## OVERZICHT
+++

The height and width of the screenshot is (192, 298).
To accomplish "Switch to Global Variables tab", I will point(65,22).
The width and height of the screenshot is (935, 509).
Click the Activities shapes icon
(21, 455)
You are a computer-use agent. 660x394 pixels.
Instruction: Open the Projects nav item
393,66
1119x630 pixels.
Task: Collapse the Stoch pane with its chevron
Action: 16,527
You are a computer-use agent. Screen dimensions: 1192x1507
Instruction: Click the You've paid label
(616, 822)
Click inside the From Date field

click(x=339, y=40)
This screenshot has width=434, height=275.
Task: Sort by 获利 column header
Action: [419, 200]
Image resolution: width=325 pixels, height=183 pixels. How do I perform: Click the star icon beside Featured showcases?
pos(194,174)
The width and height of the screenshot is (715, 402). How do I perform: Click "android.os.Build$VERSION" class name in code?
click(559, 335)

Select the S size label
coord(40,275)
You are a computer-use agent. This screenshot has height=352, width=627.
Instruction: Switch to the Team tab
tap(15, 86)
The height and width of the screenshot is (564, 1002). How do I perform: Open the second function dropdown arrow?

+++

Welke regels uit de rijen hierboven bevatten de tekenreeks "width"? Verzamel ze allemaal en neem ze letterlijk over, waarbij hoofdletters en kleine letters verschil maken.

The height and width of the screenshot is (192, 298).
The width and height of the screenshot is (935, 509).
This screenshot has width=434, height=275.
Image resolution: width=325 pixels, height=183 pixels. How do I perform: Click the star icon beside Featured showcases?
The width and height of the screenshot is (715, 402). How do I perform: Click "android.os.Build$VERSION" class name in code?
You are a computer-use agent. This screenshot has height=352, width=627.
The height and width of the screenshot is (564, 1002). How do I perform: Open the second function dropdown arrow?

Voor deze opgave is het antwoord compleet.